Showing posts with label mom confessions. Show all posts
Showing posts with label mom confessions. Show all posts

Wednesday, May 1, 2013

Preparing for the Release of My Novel: The Life of a FICTIONAL Mom Blogger

As the Picket Fence Post family girds itself for the release this month of my novel about an oversharing blogger who gets into big trouble when her previously anonymous blogging identity is revealed and her family goes ballistic after discovering what she's been writing online, I feel compelled to state the obvious. For the record. (Imagine that I'm holding a bullhorn to my face as I say this):

My novel, Mortified: A Novel About Oversharing, is a work of fiction. Sure, it may feature a blogger who's a mom. I'm a blogger who's also a mom. The main character, Maggie Kelly, may live in suburb in the greater Boston area. I live in a suburb in the greater Boston area. But . . . I am not Maggie and Maggie -- who blogs in a raw, profanity-laden, no-holes-barred, slash-and-burn fashion -- is not me. Clearly. But I will cop to dropping curse words a little too often, as Maggie is wont to do.

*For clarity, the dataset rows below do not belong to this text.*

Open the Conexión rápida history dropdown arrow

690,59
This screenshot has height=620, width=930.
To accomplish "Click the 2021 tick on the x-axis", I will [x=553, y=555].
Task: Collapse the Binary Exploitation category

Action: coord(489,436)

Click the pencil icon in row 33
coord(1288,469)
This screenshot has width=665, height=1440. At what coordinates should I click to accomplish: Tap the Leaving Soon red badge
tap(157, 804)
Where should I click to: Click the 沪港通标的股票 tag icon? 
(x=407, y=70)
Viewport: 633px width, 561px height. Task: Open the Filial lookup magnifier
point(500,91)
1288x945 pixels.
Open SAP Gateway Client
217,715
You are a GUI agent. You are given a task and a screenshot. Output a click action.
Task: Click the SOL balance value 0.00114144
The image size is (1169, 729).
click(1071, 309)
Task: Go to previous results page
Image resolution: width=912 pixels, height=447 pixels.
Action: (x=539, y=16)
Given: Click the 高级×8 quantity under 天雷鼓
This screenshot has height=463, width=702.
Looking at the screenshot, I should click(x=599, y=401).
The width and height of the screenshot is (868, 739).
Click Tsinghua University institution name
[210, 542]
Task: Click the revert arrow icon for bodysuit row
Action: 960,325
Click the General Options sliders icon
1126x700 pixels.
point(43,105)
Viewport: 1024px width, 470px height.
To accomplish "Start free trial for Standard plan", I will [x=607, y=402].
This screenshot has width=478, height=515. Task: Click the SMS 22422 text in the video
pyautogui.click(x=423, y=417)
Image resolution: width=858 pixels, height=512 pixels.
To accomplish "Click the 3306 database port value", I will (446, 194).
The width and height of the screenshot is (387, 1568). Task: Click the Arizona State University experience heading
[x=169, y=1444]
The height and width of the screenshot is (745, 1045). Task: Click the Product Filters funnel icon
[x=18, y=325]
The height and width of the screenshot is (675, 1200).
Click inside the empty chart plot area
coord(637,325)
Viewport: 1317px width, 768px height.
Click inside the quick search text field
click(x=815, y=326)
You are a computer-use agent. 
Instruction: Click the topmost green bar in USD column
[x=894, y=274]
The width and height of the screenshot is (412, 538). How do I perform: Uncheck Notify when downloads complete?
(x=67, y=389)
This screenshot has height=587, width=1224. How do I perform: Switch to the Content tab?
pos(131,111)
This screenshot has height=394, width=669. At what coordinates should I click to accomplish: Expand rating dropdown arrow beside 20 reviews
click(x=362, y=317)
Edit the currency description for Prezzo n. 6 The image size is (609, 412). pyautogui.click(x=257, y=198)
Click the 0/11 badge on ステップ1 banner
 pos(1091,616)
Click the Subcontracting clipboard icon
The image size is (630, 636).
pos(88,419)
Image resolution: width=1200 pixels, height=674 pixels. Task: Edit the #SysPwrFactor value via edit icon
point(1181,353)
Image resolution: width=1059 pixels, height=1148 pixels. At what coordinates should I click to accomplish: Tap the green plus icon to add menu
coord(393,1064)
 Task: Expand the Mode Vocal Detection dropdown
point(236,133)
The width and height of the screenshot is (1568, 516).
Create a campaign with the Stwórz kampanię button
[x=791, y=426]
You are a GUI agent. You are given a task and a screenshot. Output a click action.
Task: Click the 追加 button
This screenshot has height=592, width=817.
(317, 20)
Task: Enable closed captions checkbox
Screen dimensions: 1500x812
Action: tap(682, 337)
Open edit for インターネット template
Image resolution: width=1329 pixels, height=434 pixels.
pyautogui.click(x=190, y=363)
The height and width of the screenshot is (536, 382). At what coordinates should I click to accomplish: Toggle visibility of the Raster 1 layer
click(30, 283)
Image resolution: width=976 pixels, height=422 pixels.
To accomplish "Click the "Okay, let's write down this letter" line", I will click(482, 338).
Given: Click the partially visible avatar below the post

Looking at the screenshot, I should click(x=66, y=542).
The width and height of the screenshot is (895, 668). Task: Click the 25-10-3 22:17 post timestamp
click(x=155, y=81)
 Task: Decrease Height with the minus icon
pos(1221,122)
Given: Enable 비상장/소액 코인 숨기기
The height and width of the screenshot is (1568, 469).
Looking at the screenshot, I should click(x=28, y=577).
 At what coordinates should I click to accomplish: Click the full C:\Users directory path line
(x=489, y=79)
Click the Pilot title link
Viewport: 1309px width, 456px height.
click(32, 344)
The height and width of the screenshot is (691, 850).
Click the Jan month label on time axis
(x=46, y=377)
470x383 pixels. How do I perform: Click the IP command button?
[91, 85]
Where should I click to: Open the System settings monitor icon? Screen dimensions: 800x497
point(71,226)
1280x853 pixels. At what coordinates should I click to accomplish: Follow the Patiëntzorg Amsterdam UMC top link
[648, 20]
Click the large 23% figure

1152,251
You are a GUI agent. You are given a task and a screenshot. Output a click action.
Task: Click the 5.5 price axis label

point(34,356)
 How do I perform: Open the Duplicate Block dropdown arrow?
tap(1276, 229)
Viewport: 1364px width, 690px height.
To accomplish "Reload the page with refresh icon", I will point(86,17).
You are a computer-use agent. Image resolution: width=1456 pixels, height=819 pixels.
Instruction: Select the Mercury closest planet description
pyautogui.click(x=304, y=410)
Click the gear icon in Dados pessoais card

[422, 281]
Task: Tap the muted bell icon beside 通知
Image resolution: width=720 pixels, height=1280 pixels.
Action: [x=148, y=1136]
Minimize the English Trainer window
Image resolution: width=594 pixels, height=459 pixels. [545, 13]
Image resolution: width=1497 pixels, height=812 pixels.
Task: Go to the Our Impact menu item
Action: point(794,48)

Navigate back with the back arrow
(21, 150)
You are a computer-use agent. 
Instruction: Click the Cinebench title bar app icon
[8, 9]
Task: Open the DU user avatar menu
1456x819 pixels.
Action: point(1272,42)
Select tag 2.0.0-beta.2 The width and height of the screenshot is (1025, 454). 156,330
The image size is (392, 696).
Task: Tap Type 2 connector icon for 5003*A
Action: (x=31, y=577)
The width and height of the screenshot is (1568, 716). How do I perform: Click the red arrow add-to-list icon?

The other main character, Maggie's husband Michael, is not The Spouse, although, like Michael, there was a time when my husband's job required him to attend evening meetings when our children were young. The schedule was a demanding one to maintain. Then again, having three children within three years of one another is difficult in and of itself. The columns in my first book, A Suburban Mom: Notes from the Asylum (available on Kindle!), along with my Boston Mommy Blog, are full of tales from those challenging, highly caffeinated years.

However, once Mortified is published on May 12 (Amazon link here), I'm guessing I'm going to be issuing this disclaimer quite a bit, particularly to certain people. (I'm talking to you Mom.)

How will the twin 14-year-olds and the 11-year-old react to all of this curiosity? Hopefully with the same nonchalance they treat most things involving their parents these days, unless it involves driving them someplace or handing out fistfuls of cash.

Thursday, August 11, 2011

Parenting Confessions: What are Some of Yours?

Did you happen to catch the news about this new Today Show/Parenting Magazine survey of 26,000 mothers which asked them to ‘fess up about their maternal secrets? If not, here’s a glimpse of some of the results of their poll:

-- Almost one in five said she medicated her child “to get through a special event like a plane flight; one in 12 does it just to get some peace and quiet on a regular night."

-- Half have sent a kid to school or daycare even if they knew the child was sick.

-- 44 percent said they’d “rather be 15 pounds thinner than add 15 points to their child’s IQ.”

-- “One in 10 wishes their child was the opposite sex – and of those moms, 60 percent have boys.”

This got me to thinking about my own parenting secrets . . . those I’m willing to share publically anyway:

-- I’ll cop to uttering profanity here and there. And when the kids call me on my potty mouth, I apologize for behaving badly and then tell them that swearing is an adult privilege so they can suck it. Kidding . . . about that last "suck it" part.

-- I sometimes hide food that I don’t want the kids to gobble up like seagulls – the good, junky stuff like Pringles or cookies or barbecue potato chips – on the top shelf of the pantry near the back where they can’t see it or reach it. I've also hidden candy in my desk in my office without sharing it with anyone.

-- Also along the lines of food, when I’m in the car alone, I will occasionally stop and buy myself an order of fast food fries . . . then I stuff the evidence (the bag and the cardboard container) into the trash can in the garage.

-- I do not enjoy watching hour-long youth hockey practices (not that I'm going to tell The Youngest Boy or the other hockey parents this), so once The Youngest Boy's suited up and on the ice (it's impractical for me to drive home and back again), I go out to my car and read a book or catch up on my e-mail, either that, or I go get myself a cup of coffee.

-- On Saturday mornings when we’ve got a slate of soccer games in far flung towns to attend, I lie in bed and pray that it has started raining so the games will be canceled and I can go back to sleep. If it does happen to be raining but the games are not canceled, I start up with that whole potty mouth thing.

-- Sometimes when the kids break stuff around the house, I tell them not to tell their father and that we’ll keep it as “our little secret.” Seriously, it’s better for everyone that way.

-- I sometimes sneak away from everybody, as a kind of  timeout for myself. I retreat to my room without telling anybody and proceed to read a book or turn on the news, a Seinfeld repeat or some crappy movie I've seen a dozen times.

-- The Spouse and I liberally pilfer from the kids' Easter and Halloween candy stashes at night after the kids are in bed. And thus far, they haven't noticed.
So, got any parenting secrets you’d like to share with the class?